To run this script one needs a python environment with the Snyk, Github, and Typer libraries. Use the provided Dockerfile to build and run a container with this script setup in it. Refer to the Docker section for more information.

Snyk Requirements

  • Snyk Access Token: Either generate an service account token or retrieve your own
  • Snyk Group ID: Available under the Settings view of your Group page at app.snyk.io

GitHub Requirements

  • GitHub Token: A token with access to list / view all repositories inside the organization you are checking. See GitHub's documentation on generating a personal access token.
  • Name of the GitHub organization you are checking for repositories

GitLab Support

Support for GitLab is identical to GitHub, except use the GitLab personal access token instead of a GitHub one.
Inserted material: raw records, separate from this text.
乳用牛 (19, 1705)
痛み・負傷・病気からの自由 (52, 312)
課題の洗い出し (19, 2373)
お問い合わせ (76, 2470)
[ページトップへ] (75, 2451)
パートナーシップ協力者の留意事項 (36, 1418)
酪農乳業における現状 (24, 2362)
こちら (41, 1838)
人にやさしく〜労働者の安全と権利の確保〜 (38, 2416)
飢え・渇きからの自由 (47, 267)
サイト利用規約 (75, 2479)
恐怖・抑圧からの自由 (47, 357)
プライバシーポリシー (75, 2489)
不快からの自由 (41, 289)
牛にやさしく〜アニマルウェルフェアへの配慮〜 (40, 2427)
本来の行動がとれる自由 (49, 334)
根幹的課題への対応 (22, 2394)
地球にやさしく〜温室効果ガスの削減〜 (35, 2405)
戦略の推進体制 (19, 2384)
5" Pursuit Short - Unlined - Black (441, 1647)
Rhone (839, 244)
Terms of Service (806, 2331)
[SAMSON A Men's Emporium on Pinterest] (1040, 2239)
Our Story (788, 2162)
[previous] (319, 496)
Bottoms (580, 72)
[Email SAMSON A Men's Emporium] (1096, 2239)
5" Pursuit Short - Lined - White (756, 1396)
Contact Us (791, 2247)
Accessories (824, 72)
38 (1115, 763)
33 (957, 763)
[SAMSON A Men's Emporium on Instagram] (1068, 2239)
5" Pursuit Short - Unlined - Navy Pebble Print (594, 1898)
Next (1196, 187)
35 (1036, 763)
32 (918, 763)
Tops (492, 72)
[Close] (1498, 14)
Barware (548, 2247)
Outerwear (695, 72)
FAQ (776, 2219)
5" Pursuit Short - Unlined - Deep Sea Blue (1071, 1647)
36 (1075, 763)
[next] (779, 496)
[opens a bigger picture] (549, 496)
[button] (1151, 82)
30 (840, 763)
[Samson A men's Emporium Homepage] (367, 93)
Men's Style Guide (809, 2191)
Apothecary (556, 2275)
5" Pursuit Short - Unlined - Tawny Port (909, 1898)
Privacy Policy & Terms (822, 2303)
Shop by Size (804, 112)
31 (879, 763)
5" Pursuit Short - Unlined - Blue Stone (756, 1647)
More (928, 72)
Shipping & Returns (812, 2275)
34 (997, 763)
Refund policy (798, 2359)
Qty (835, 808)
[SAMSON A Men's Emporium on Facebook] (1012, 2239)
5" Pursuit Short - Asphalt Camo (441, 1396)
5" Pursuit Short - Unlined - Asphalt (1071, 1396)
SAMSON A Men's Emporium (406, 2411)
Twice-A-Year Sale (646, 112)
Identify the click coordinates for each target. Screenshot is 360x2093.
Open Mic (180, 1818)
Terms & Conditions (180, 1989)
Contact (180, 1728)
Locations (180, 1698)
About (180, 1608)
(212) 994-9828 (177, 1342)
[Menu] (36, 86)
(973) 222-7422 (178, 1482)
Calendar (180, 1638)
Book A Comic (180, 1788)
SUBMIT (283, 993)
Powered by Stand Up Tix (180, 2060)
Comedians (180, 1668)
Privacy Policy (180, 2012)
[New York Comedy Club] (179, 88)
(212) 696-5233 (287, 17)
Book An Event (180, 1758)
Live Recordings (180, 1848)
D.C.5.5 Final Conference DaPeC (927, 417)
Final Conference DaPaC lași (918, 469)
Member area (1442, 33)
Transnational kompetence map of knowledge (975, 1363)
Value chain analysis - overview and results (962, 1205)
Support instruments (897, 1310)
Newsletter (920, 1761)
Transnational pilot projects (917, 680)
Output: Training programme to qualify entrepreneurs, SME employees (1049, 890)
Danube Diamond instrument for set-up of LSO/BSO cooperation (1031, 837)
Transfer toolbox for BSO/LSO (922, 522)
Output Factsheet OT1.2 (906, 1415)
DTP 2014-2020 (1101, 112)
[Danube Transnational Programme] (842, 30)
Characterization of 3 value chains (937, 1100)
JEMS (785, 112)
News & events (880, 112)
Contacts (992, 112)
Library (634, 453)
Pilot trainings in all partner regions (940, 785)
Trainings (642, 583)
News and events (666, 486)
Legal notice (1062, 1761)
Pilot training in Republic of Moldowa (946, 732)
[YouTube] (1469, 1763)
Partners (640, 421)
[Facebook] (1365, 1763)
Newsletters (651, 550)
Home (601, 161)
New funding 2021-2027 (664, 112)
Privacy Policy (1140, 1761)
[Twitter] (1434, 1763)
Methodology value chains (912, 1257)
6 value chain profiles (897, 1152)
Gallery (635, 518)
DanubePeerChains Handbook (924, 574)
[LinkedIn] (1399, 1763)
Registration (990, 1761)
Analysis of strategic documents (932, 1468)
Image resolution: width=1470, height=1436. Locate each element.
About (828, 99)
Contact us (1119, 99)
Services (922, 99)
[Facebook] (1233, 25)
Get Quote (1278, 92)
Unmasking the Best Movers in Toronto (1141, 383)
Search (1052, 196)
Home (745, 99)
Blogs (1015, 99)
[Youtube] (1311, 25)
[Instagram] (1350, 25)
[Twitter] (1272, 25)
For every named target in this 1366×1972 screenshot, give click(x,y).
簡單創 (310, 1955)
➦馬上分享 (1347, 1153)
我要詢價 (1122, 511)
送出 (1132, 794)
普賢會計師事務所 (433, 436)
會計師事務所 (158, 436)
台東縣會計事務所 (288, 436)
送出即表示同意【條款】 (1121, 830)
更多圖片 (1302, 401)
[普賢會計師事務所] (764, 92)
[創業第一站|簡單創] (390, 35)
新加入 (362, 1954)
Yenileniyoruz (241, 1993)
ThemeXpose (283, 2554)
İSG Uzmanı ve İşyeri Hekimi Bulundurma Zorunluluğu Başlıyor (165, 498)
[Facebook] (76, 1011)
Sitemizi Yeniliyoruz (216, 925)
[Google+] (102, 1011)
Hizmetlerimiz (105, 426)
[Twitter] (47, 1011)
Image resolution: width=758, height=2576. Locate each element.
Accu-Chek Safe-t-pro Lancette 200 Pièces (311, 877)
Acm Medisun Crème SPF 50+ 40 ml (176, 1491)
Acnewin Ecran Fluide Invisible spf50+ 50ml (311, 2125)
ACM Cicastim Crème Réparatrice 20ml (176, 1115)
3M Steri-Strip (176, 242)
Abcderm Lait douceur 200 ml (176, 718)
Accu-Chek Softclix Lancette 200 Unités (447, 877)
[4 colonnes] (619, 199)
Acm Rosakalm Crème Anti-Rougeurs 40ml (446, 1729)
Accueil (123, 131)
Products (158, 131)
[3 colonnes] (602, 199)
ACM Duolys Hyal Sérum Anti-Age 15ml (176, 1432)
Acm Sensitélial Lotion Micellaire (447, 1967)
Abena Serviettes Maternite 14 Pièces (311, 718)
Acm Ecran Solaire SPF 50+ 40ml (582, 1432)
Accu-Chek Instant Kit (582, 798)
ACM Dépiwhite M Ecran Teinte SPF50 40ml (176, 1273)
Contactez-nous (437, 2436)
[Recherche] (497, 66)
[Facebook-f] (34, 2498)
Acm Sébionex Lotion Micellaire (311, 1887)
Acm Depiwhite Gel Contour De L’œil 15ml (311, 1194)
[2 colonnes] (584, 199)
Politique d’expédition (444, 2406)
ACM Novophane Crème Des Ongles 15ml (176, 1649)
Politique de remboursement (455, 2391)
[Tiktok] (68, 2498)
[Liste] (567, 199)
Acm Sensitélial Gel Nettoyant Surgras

The output omits the fork status of a repo because that isn't as determine from GitLab.

Environment Variables

While you can pass the GitHub and Snyk tokens as commandline arguments to the script, it' i's best to use them as environment variables so they aren't stored in your workstation's command history.

Use example_secrets.sh for quick way to copy/paste your tokens into a file and then load them into your environment for use.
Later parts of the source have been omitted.